## PROBLEM
In your answer, every line of the records should be written out exactly.

## SUPPLIED RECORDS

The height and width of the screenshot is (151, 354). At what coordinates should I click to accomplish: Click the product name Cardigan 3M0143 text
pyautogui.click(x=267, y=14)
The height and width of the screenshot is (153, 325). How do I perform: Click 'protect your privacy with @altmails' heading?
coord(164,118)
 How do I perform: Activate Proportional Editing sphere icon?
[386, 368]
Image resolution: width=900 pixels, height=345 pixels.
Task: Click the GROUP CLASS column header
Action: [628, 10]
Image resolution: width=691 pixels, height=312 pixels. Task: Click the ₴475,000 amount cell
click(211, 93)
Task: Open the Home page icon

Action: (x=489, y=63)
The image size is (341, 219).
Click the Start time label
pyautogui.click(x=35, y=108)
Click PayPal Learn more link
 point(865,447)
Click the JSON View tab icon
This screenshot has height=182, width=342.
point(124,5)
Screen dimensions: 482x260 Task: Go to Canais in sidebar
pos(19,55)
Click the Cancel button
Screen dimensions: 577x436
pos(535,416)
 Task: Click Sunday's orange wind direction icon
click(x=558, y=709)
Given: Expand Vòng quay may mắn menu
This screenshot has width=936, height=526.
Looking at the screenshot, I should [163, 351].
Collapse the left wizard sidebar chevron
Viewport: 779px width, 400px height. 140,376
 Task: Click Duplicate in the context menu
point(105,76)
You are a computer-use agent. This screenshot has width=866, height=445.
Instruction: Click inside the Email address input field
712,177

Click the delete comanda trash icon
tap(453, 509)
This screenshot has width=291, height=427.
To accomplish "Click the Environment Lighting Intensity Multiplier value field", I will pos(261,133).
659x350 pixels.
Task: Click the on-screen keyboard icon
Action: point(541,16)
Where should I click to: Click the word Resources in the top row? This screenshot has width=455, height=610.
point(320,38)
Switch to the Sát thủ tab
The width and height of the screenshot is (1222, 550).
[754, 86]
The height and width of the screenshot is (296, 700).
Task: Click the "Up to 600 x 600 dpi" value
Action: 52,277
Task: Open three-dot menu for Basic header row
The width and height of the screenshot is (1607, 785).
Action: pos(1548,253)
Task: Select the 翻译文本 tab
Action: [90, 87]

## PROBLEM SOLUTION
The height and width of the screenshot is (151, 354). At what coordinates should I click to accomplish: Click the product name Cardigan 3M0143 text
pyautogui.click(x=267, y=14)
The height and width of the screenshot is (153, 325). How do I perform: Click 'protect your privacy with @altmails' heading?
coord(164,118)
 How do I perform: Activate Proportional Editing sphere icon?
[386, 368]
Image resolution: width=900 pixels, height=345 pixels.
Task: Click the GROUP CLASS column header
Action: [628, 10]
Image resolution: width=691 pixels, height=312 pixels. Task: Click the ₴475,000 amount cell
click(211, 93)
Task: Open the Home page icon

Action: (x=489, y=63)
The image size is (341, 219).
Click the Start time label
pyautogui.click(x=35, y=108)
Click PayPal Learn more link
 point(865,447)
Click the JSON View tab icon
This screenshot has height=182, width=342.
point(124,5)
Screen dimensions: 482x260 Task: Go to Canais in sidebar
pos(19,55)
Click the Cancel button
Screen dimensions: 577x436
pos(535,416)
 Task: Click Sunday's orange wind direction icon
click(x=558, y=709)
Given: Expand Vòng quay may mắn menu
This screenshot has width=936, height=526.
Looking at the screenshot, I should [163, 351].
Collapse the left wizard sidebar chevron
Viewport: 779px width, 400px height. 140,376
 Task: Click Duplicate in the context menu
point(105,76)
You are a computer-use agent. This screenshot has width=866, height=445.
Instruction: Click inside the Email address input field
712,177

Click the delete comanda trash icon
tap(453, 509)
This screenshot has width=291, height=427.
To accomplish "Click the Environment Lighting Intensity Multiplier value field", I will pos(261,133).
659x350 pixels.
Task: Click the on-screen keyboard icon
Action: point(541,16)
Where should I click to: Click the word Resources in the top row? This screenshot has width=455, height=610.
point(320,38)
Switch to the Sát thủ tab
The width and height of the screenshot is (1222, 550).
[754, 86]
The height and width of the screenshot is (296, 700).
Task: Click the "Up to 600 x 600 dpi" value
Action: 52,277
Task: Open three-dot menu for Basic header row
The width and height of the screenshot is (1607, 785).
Action: pos(1548,253)
Task: Select the 翻译文本 tab
Action: [90, 87]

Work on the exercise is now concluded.